Make an exact copy of every entry, from the first line to the last.

::: Available records

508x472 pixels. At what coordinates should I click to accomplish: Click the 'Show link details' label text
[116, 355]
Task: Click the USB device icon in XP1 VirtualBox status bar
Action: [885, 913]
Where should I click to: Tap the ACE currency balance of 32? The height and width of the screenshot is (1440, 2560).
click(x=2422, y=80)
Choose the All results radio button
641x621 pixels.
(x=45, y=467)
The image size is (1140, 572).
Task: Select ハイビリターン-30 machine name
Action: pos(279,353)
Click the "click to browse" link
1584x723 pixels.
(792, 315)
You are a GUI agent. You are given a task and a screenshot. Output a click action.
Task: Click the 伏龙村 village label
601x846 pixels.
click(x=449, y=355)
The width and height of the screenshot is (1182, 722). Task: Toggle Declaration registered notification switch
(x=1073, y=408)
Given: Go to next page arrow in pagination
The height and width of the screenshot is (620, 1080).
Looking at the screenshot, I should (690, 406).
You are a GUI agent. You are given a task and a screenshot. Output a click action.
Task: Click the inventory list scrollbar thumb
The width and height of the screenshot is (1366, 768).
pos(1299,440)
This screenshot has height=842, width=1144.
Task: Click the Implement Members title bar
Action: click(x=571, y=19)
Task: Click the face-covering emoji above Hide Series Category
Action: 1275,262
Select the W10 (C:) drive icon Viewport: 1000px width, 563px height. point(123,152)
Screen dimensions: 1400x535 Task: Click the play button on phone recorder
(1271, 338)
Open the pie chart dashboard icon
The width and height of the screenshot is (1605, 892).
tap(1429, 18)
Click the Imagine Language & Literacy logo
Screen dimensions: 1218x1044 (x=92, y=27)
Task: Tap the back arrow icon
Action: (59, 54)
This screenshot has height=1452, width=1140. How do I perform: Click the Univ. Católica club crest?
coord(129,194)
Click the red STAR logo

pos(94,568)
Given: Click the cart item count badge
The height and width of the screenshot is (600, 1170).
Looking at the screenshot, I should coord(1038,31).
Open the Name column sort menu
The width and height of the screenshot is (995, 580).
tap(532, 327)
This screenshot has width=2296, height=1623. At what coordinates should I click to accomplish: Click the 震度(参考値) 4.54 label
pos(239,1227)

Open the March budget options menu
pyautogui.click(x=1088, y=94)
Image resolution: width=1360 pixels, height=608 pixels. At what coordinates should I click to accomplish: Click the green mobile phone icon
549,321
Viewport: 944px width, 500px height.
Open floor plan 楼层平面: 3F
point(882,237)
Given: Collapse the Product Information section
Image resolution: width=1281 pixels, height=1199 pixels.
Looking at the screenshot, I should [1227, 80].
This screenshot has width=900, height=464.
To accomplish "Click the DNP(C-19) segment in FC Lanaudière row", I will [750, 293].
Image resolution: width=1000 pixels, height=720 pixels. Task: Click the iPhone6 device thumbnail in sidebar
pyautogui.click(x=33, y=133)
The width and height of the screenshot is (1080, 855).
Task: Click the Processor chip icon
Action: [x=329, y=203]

::::::

**Problem solution**
508x472 pixels. At what coordinates should I click to accomplish: Click the 'Show link details' label text
[116, 355]
Task: Click the USB device icon in XP1 VirtualBox status bar
Action: [885, 913]
Where should I click to: Tap the ACE currency balance of 32? The height and width of the screenshot is (1440, 2560).
click(x=2422, y=80)
Choose the All results radio button
641x621 pixels.
(x=45, y=467)
The image size is (1140, 572).
Task: Select ハイビリターン-30 machine name
Action: pos(279,353)
Click the "click to browse" link
1584x723 pixels.
(792, 315)
You are a GUI agent. You are given a task and a screenshot. Output a click action.
Task: Click the 伏龙村 village label
601x846 pixels.
click(x=449, y=355)
The width and height of the screenshot is (1182, 722). Task: Toggle Declaration registered notification switch
(x=1073, y=408)
Given: Go to next page arrow in pagination
The height and width of the screenshot is (620, 1080).
Looking at the screenshot, I should (690, 406).
You are a GUI agent. You are given a task and a screenshot. Output a click action.
Task: Click the inventory list scrollbar thumb
The width and height of the screenshot is (1366, 768).
pos(1299,440)
This screenshot has height=842, width=1144.
Task: Click the Implement Members title bar
Action: click(x=571, y=19)
Task: Click the face-covering emoji above Hide Series Category
Action: 1275,262
Select the W10 (C:) drive icon Viewport: 1000px width, 563px height. point(123,152)
Screen dimensions: 1400x535 Task: Click the play button on phone recorder
(1271, 338)
Open the pie chart dashboard icon
The width and height of the screenshot is (1605, 892).
tap(1429, 18)
Click the Imagine Language & Literacy logo
Screen dimensions: 1218x1044 (x=92, y=27)
Task: Tap the back arrow icon
Action: (59, 54)
This screenshot has height=1452, width=1140. How do I perform: Click the Univ. Católica club crest?
coord(129,194)
Click the red STAR logo

pos(94,568)
Given: Click the cart item count badge
The height and width of the screenshot is (600, 1170).
Looking at the screenshot, I should coord(1038,31).
Open the Name column sort menu
The width and height of the screenshot is (995, 580).
tap(532, 327)
This screenshot has width=2296, height=1623. At what coordinates should I click to accomplish: Click the 震度(参考値) 4.54 label
pos(239,1227)

Open the March budget options menu
pyautogui.click(x=1088, y=94)
Image resolution: width=1360 pixels, height=608 pixels. At what coordinates should I click to accomplish: Click the green mobile phone icon
549,321
Viewport: 944px width, 500px height.
Open floor plan 楼层平面: 3F
point(882,237)
Given: Collapse the Product Information section
Image resolution: width=1281 pixels, height=1199 pixels.
Looking at the screenshot, I should [1227, 80].
This screenshot has width=900, height=464.
To accomplish "Click the DNP(C-19) segment in FC Lanaudière row", I will [750, 293].
Image resolution: width=1000 pixels, height=720 pixels. Task: Click the iPhone6 device thumbnail in sidebar
pyautogui.click(x=33, y=133)
The width and height of the screenshot is (1080, 855).
Task: Click the Processor chip icon
Action: [x=329, y=203]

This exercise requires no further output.